I thought Gilligan's Island and McHale's Navy were both worth mentioning for the diversity of their casts and the plots the writers came up with. McHale jumped the shark with the move to Italy unfortunately.
 
I don't know why I missed it but I should have added McHale's Navy to my list as well. :rolleyes:

I'm not sure why I liked McHale's Navy so much. I have always like Ernie Borgnine as an actor and I absolutely got a kick out of Joe Flynn (Capt. Binghamton). Or perhaps it was because, with my dad, I would watch Sgt. Bilko. Or maybe it was because I was in the navy. Hard to tell.
 
Joe Flynn's Binghamton and Richard Deacon's Mel Cooley are my two favorite sitcom character-actor roles. Of course, Mel depended on Morey Amsterdam's Buddy Sorrell's insults to make the character really work, but I enjoyed Mel's reactions even more than Buddy's jibes.
 
I'm not sure why I liked McHale's Navy so much. I have always like Ernie Borgnine as an actor and I absolutely got a kick out of Joe Flynn (Capt. Binghamton). Or perhaps it was because, with my dad, I would watch Sgt. Bilko. Or maybe it was because I was in the navy. Hard to tell.
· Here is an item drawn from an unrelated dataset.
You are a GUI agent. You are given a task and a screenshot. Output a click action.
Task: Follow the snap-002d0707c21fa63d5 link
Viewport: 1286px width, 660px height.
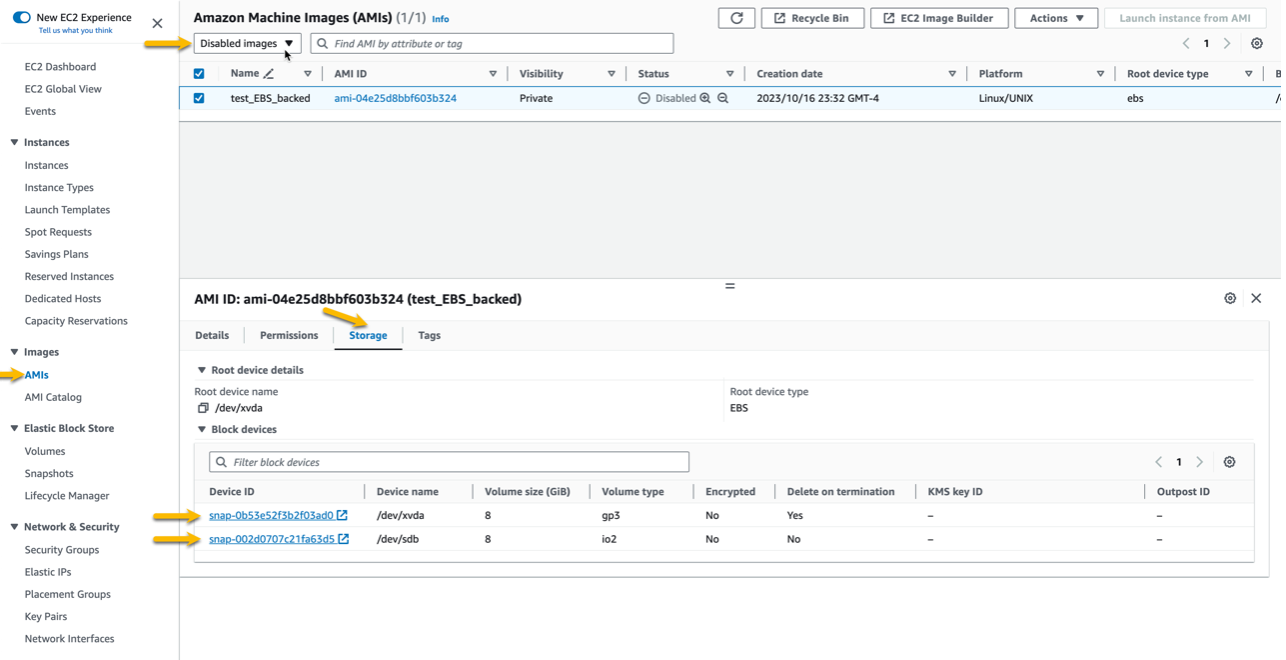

And of course there was Tim Conway.
 
Joe Flynn was a native of Youngstown, Ohio. After McHale's Navy went off the air he moved back to Youngstown and ran for Congress. He got his head handed to him (he ran as a Republican in a heavily union Democrat district). It would be the worst loss by a former sitcom star until Nancy Kulp came back to Pennsylvania and got her clock cleaned by Bud Shuster a little over a decade later.
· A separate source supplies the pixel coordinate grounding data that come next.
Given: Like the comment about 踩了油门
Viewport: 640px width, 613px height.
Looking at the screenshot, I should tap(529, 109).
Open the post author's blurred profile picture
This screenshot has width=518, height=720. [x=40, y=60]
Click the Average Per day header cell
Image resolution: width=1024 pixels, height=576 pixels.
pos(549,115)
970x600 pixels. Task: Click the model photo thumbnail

Ed O'Neill (Married With Children, Modern Family) is the other sitcom star who hails from Youngstown.
 
Joe Flynn was a native of Youngstown, Ohio. After McHale's Navy went off the air he moved back to Youngstown and ran for Congress. He got his head handed to him (he ran as a Republican in a heavily union Democrat district).
.

In the district later represented by James "Weed Whacker Haircut" Traficant, no less.
 
Joe Flynn was a native of Youngstown, Ohio. After McHale's Navy went off the air he moved back to Youngstown and ran for Congress. He got his head handed to him (he ran as a Republican in a heavily union Democrat district). It would be the worst loss by a former sitcom star until Nancy Kulp came back to Pennsylvania and got her clock cleaned by Bud Shuster a little over a decade later.

Ed O'Neill (Married With Children, Modern Family) is the other sitcom star who hails from Youngstown.
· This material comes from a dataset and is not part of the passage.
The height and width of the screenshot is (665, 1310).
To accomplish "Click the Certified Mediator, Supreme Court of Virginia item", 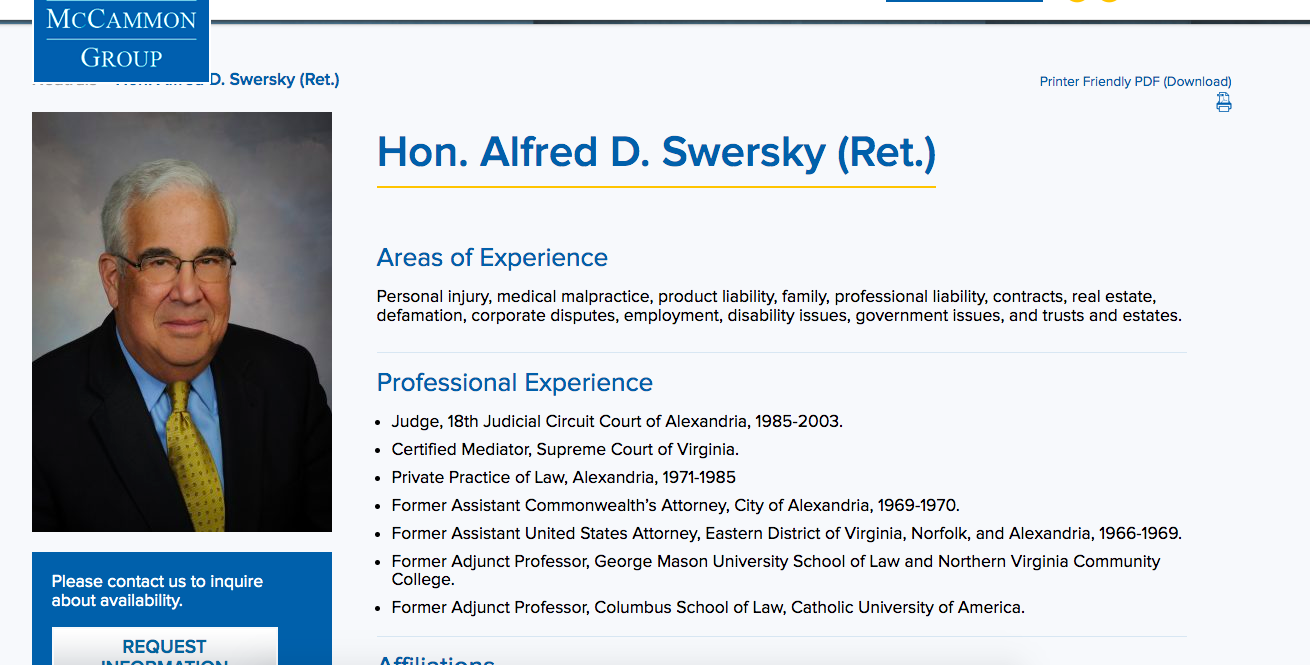I will click(565, 450).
About Flynn...he was also known thanks to the rather strange way he died....found in the bottom of a swimming pool wearing a cast !!

My top 5...

1. Car 54
2. Mister Ed.
3. Lucy Show ( pretty much only the ones with Vivian Vance )
4. Dennis The Menace ( the last season was lackluster though )
5. That Girl ( yes I know that show did last into the 70s )
 
About Flynn...he was also known thanks to the rather strange way he died....found in the bottom of a swimming pool wearing a cast !!

My top 5...

1. Car 54
2. Mister Ed.
3. Lucy Show ( pretty much only the ones with Vivian Vance )
4. Dennis The Menace ( the last season was lackluster though )
5. That Girl ( yes I know that show did last into the 70s )

The Lucy Show was filmed in color, which it immediately made go to the top of my list. (Though I loved the few I Love Lucy's that were either filmed in color, or colorized.).

Mister Ed was fun, but shallow. Dennis was a continuation of Leave It To Beaver, in my mind, with perhaps better writing.

That Girl was one of the first sitcoms that expressed a new era in women's rights...Perhaps Julia was earlier. It wasn't until Mary Tyler Moore that this segment gained real ground. Of course, Laugh-In was a big influence as well, but obviously was not a sit-com.